Thriller philosophique écrit par Xavier Jaillard, mise en scène de Xavier Lemaire, avec Patrick Préjean et Xavier Jaillard.

Xavier Jaillard, comédien, metteur en scène et auteur prolifique et éclectique, Molière 2008 de la meilleure adaptation pour "La vie devant soi" triplement récompensé et interprété par Myriam Boyer, a tâté du théâtre de dialogue sur fond historique en écrivant un thriller philosophique qui se déroule au 1er siècle après Jésus-Christ mettant en présence deux personnages historiques, Sénèque et Saint Paul, qui est enfin porté sur scène dans une mise en scène de Xavier Lemaire.

"Après l'incendie, Sénèque et Saint Paul" propose au spectateur d'effectuer un grand bond dans le passé, en l'an 64, après le grand incendie qui a ravagé Rome, et met en présence Sénèque, philosophe, dramaturge et homme d'Etat, conseiller de Néron, et Saül, évangélisateur fondateur du christianisme, plus connu sous le nom de Paul de Tarse puis Saint Paul, le leader des chrétiens accusé d'être à l'origine dudit incendie.

Pourquoi Sénèque vient-il régulièrement rendre visite au prisonnier alors que tout les oppose ? Tout les oppose et donc, dans la geôle, va se dérouler entre ces deux intellectuels, une joute oratoire, philosophique, théologique et politique de haut vol. Mais à quelle fin ?

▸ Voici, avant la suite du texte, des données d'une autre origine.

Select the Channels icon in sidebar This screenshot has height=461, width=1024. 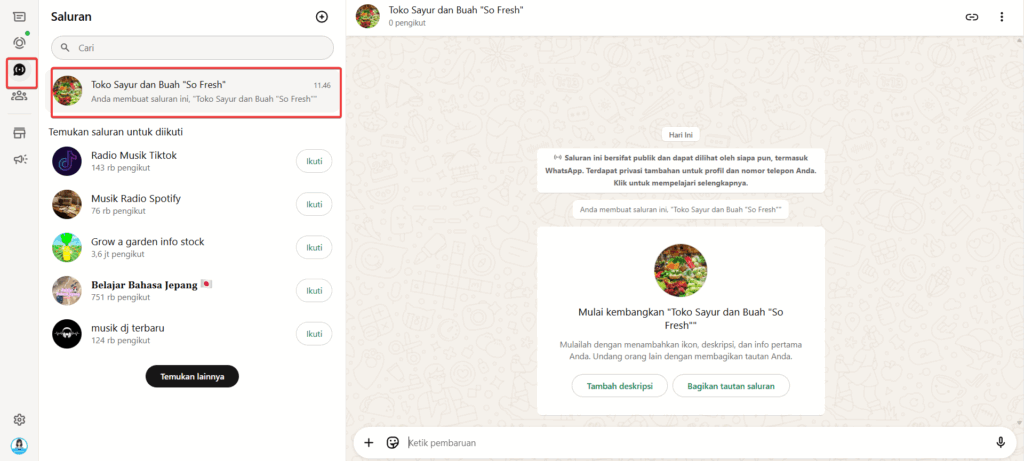click(x=20, y=71)
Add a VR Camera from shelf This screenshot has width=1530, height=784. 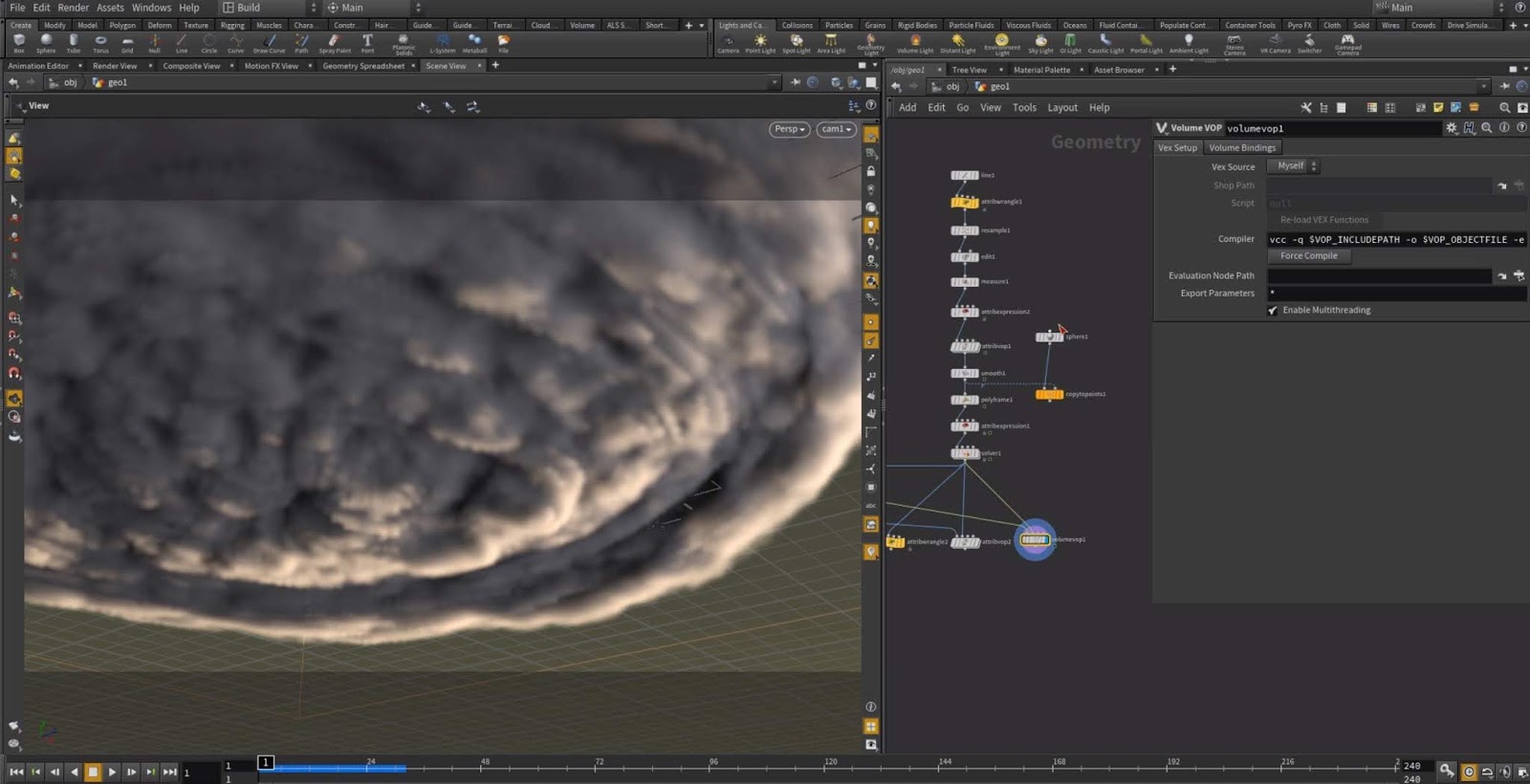point(1275,42)
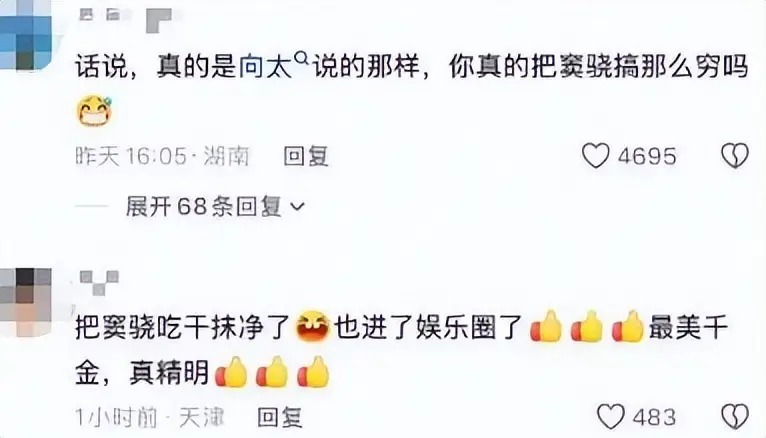Click the laughing emoji after 吃干抹净了
766x438 pixels.
tap(313, 326)
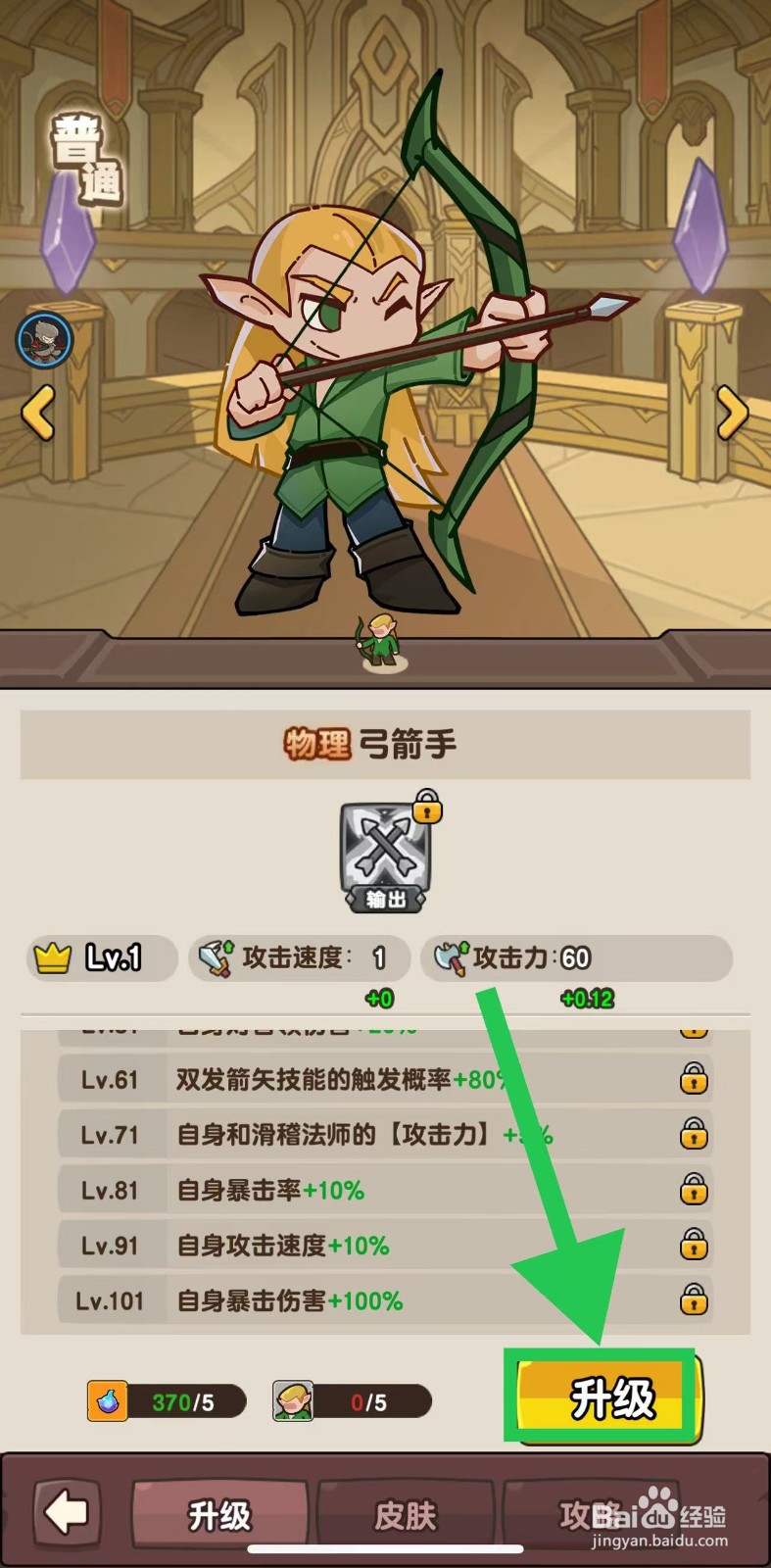Go back with the white arrow button
Image resolution: width=771 pixels, height=1568 pixels.
click(x=68, y=1514)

Patrick Préjean et Xavier Jaillard, deux vieux briscards de la scène, revêtent respectivement la tunique de l'apôtre et la toge du consul. Au discours exalté du premier répond la démonstration éloquente de l'autre mais tous deux sont des hommes habiles et les comédiens, tous deux expérimentés, s'emparent avec fermeté et talent des dialogues vifs, percutants, riches et parfois diablement cocasses. Et souvent si la forme et les moyens sont différents, ils parviennent souvent à rapprocher leurs points de vue.

Fort de son statut politique et de sa liberté, Xavier Jaillard- Sénèque tel un Raminagrobis se pourlèche les babines devant le prisonnier. Mais Saint Paul-Patrick Préjean, sous des airs d'illuminé faussement naïf, a suffisamment roulé sa bosse pour sentir qu'il ne s'agit pas que d'une visite de courtoisie et le spectacle oscille ainsi suivant le principe des vases communicants qui relance toujours l'intérêt et l'attention du spectateur tout en ménageant le suspense.

Le duo fonctionne bien et le spectacle est donc réussi.